Streets and sidewalks remain buckled throughout the area, and many homes have cracked walls and ceilings. Residents are responsible for fixing their homes, which will be costly because most homeowners insurance policies do not cover landslides. The city is working to fix sidewalks and streets where possible.

City officials say that 35 of the wells will be placed underground permanently.

But residents Monday night said they are less than satisfied with the city’s efforts.

“I’m not sure the city officials completely understand our frustration,” said Pat Panik. She and other residents complained that their calls to city officials often go unanswered and that city workers have become uncommunicative.

“They get to go home and go to sleep every night, but we’re the ones who have to live through this every day,” Panik said.

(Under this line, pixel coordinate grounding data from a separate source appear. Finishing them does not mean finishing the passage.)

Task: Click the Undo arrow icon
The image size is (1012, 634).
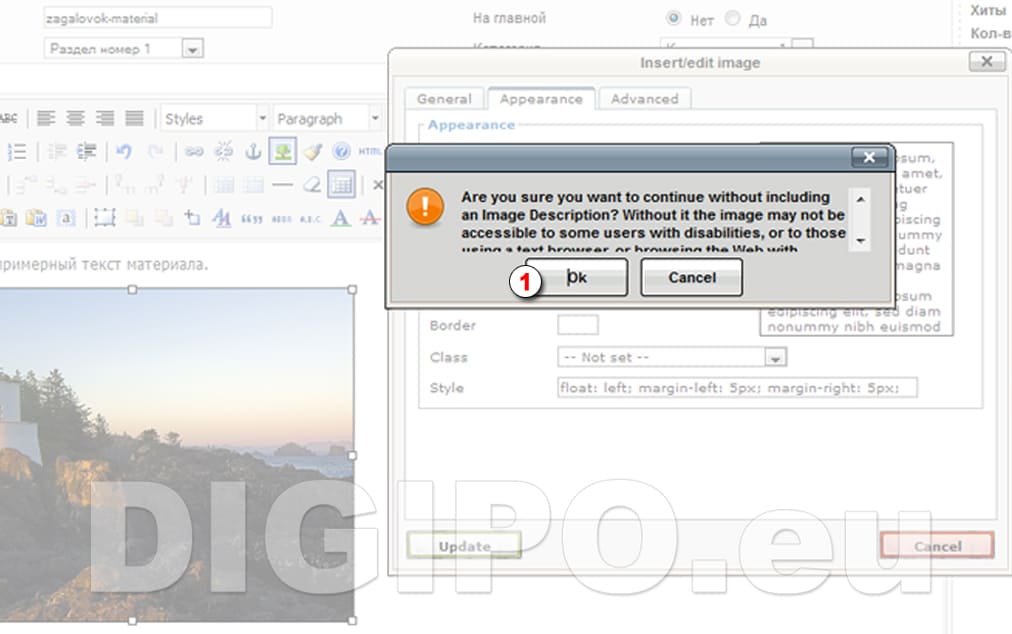Action: pos(124,151)
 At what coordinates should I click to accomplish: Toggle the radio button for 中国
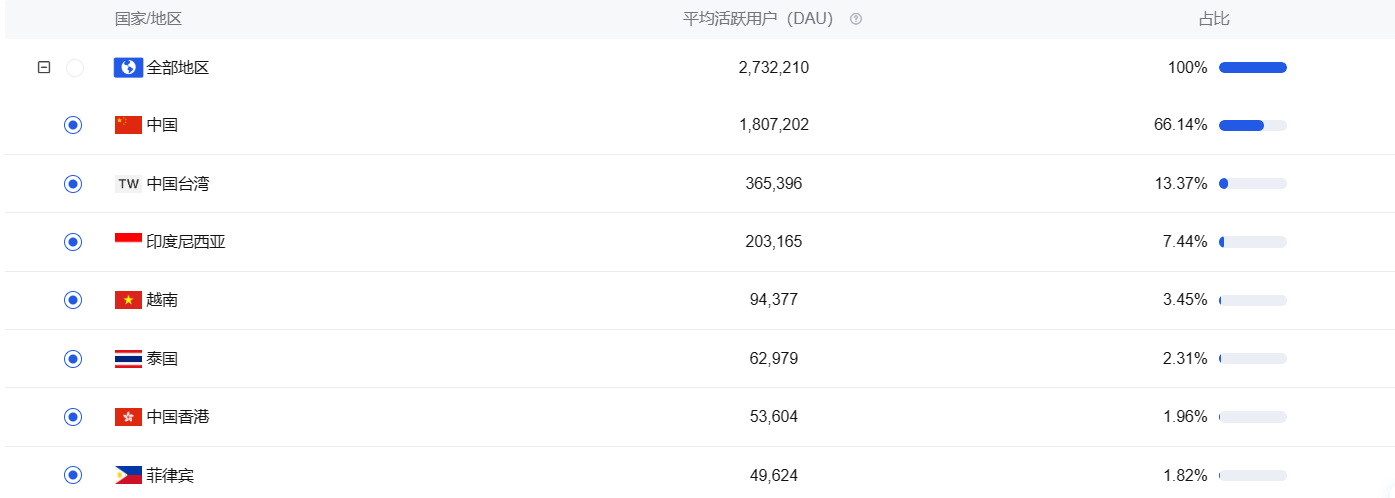(x=73, y=125)
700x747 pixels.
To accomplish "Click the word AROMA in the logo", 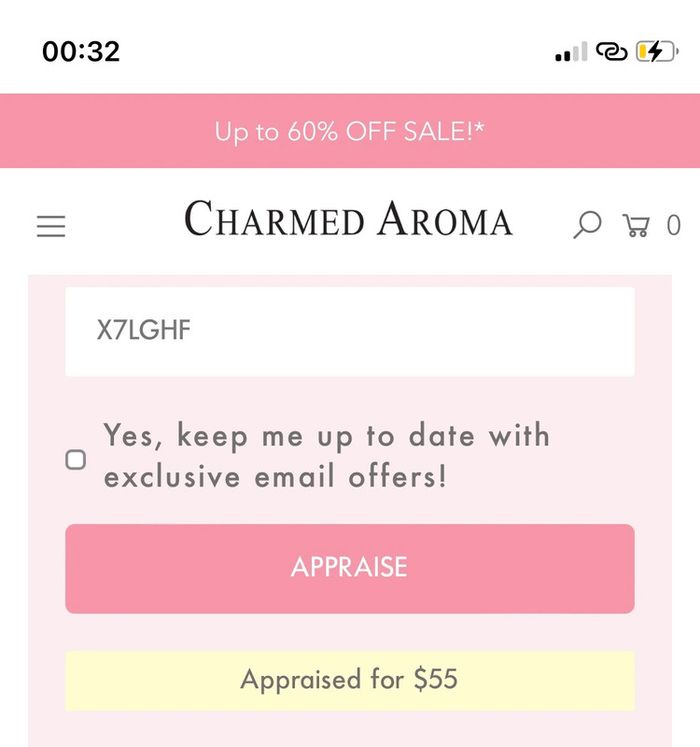I will pyautogui.click(x=445, y=219).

City Fire Chief Jeff Bowman said he is sympathetic to the residents’ situation and that he and other officials are doing everything they can to try to resolve the problems. “I don’t know what each of these homeowners have experienced,” Bowman said. “All I can do is tell them that if they have a problem, they should call me personally, and I will see to it that something is done.”

Applying for Disaster Aid

People or businesses that suffered uninsured property losses in Orange County during the heavy rains of January and February now have until May 5 to apply for emergency assistance, state and federal officials said Monday.

Those who lost property or whose homes or businesses were damaged between Jan. 5, 1993, and March 20, 1993, may be eligible, authorities said.

To register for federal assistance or get information on eligibility, call (800) 462-9029 between 8 a.m. and 6 p.m. Monday through Saturday.

Orange County was one of 24 California counties covered by President Bill Clinton’s declaration of a federal disaster area. The city of Fillmore was also declared a disaster area.